PROVIDED PASSAGE:
━━━━━━━━━━━━━━━━━━━━━━━━━━━━━━
Final Thoughts

What I wanted to showcase with this article was not only the particular advances of the Kirin 970, but also to use it as an opportunity to refresh everyone on the competitive landscape of the high-end Android SoC market. As the modern, post-iPhone smartphone ecosystem enters its 10-year anniversary, we’re seeing the increasing consolidation and vertical integration of the silicon that power today’s devices.

I wouldn’t necessarily say that Apple is the SoC trend setter that other companies are trying to copy, as much as other vendors are coming to the same conclusion Apple has: to be able to evolve and compete in a mature ecosystem you need to be able to control the silicon roadmap yourself. Otherwise you fall into the risk of not being able to differentiate from other vendors using similar component stacks, or risk not being competitive against those vendors who do have vertical integration. Apple was early to recognize this, and to date Huawei has been the only other OEM able actually realize this goal towards quasi-silicon independence.
━━━━━━━━━━━━━━━━━━━━━━━━━━━━━━
DIRECTIONS:
1) Identify each line of the listing below that contains the string "type", and copy those lines.
2) Write what comes next in the Kirin 970 article above, picking up after its final sentence.

STORED DATA:
━━━━━━━━━━━━━━━━━━━━━━━━━━━━━━
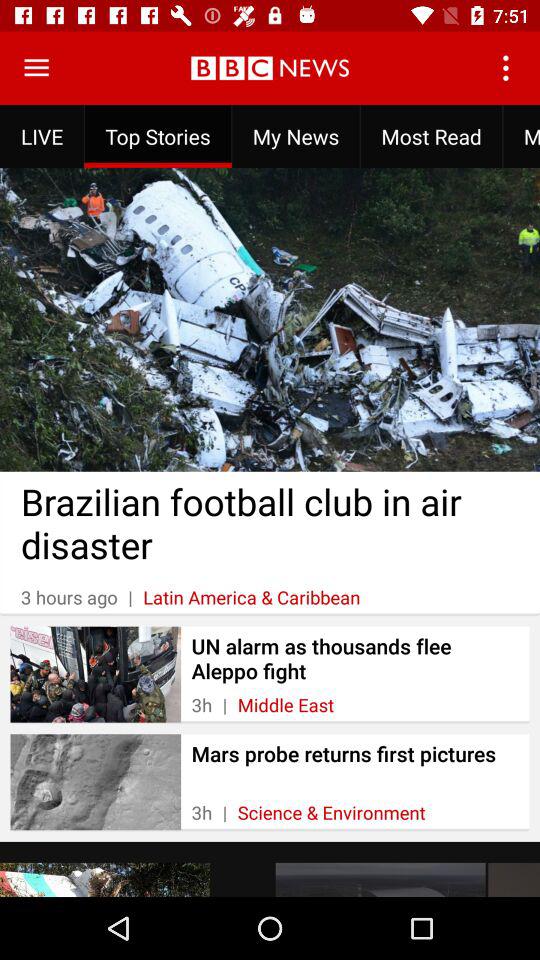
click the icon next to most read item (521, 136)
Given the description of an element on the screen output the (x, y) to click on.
━━━━━━━━━━━━━━━━━━━━━━━━━━━━━━
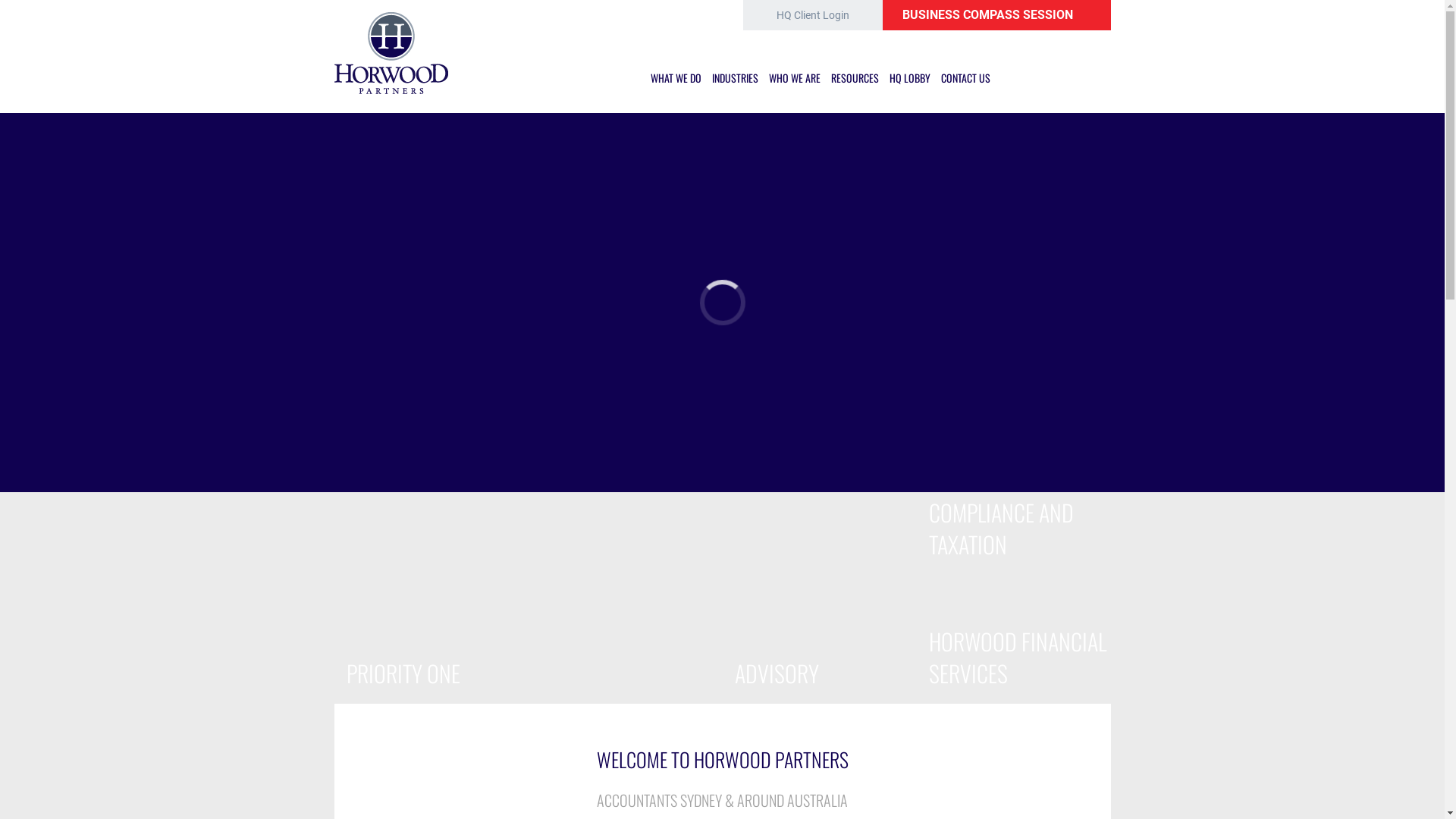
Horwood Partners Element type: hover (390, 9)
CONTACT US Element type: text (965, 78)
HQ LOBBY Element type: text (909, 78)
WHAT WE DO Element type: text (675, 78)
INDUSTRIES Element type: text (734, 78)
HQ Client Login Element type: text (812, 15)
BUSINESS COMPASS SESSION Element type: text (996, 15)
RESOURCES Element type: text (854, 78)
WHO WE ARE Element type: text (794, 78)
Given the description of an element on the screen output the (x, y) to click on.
━━━━━━━━━━━━━━━━━━━━━━━━━━━━━━
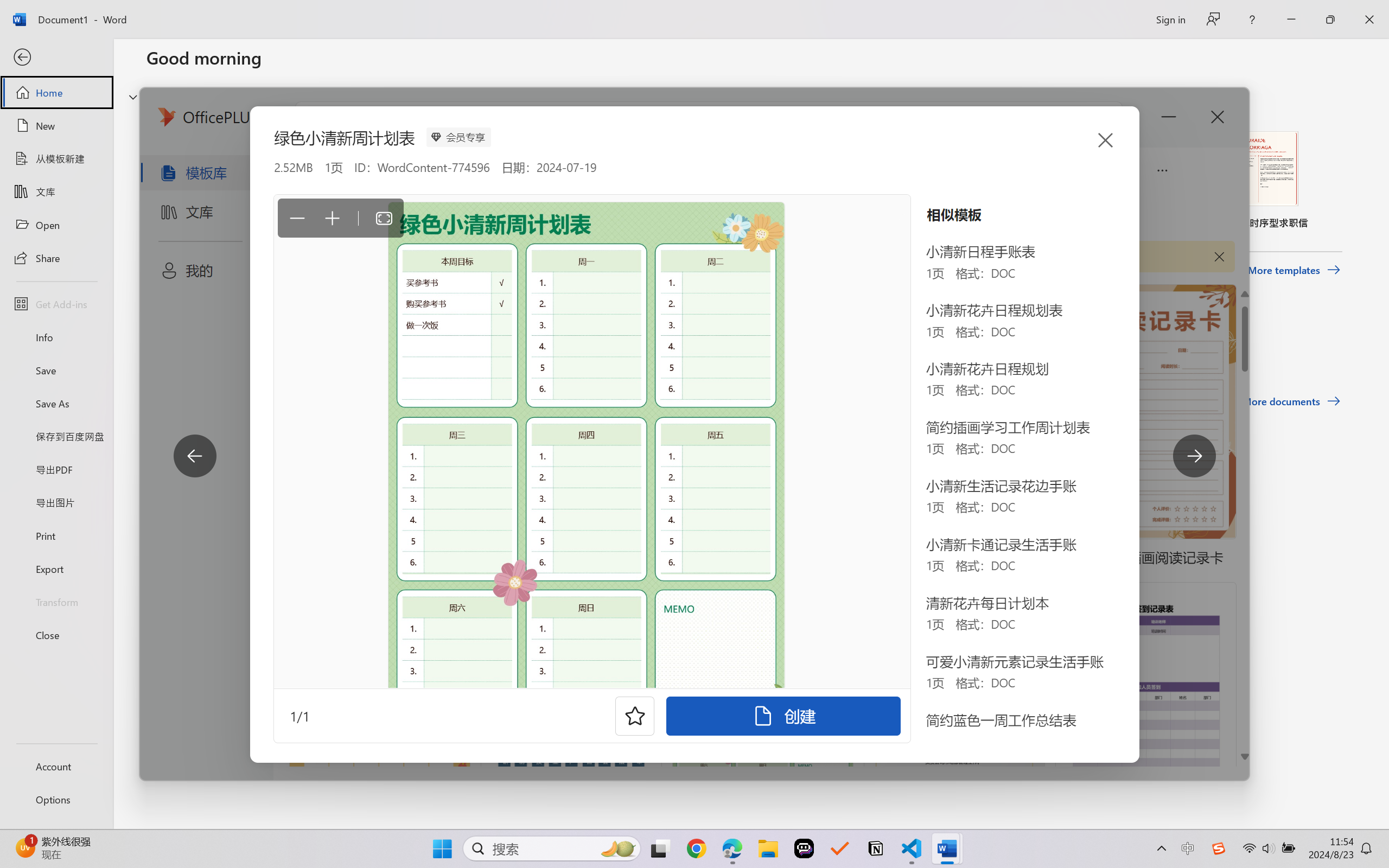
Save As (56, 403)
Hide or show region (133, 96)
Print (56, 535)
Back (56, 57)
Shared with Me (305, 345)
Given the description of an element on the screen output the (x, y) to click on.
━━━━━━━━━━━━━━━━━━━━━━━━━━━━━━
ANSWERS TO THE TASKS:
1)
Horwood Partners Element type: hover (390, 9)
CONTACT US Element type: text (965, 78)
HQ LOBBY Element type: text (909, 78)
WHAT WE DO Element type: text (675, 78)
INDUSTRIES Element type: text (734, 78)
HQ Client Login Element type: text (812, 15)
BUSINESS COMPASS SESSION Element type: text (996, 15)
RESOURCES Element type: text (854, 78)
WHO WE ARE Element type: text (794, 78)

2)
I say quasi-independence because while the companies are designing their own SoCs, they are still relying on designs from the big IP licensing firms for key components such as the CPUs or GPUs. The Kirin 970 for example doesn’t really manage to differentiate itself from the Snapdragon 835 in regards to CPU performance or efficiency, as both ARM Cortex-A73 powered parts end up end up within margins of error of each other.

Snapdragon 820’s Kryo CPU core was a hard sell against a faster, more efficient, and smaller Cortex-A72. Samsung’s custom CPU efforts fared slightly better than Qualcomm’s, however the Exynos M1 and M2 haven’t yet managed to present a proper differentiating advantage against ARM’s CPUs. Samsung LSI’s performance claims for the Exynos 9810 are definitely eye-brow raising and might finally mark the point where years of investment and development on a custom CPU truly pay off, but Samsung’s mobile division has yet to demonstrate true and committed vertical integration. Considering all of this, HiSilicon’s decision to stick with ARM CPUs makes sense.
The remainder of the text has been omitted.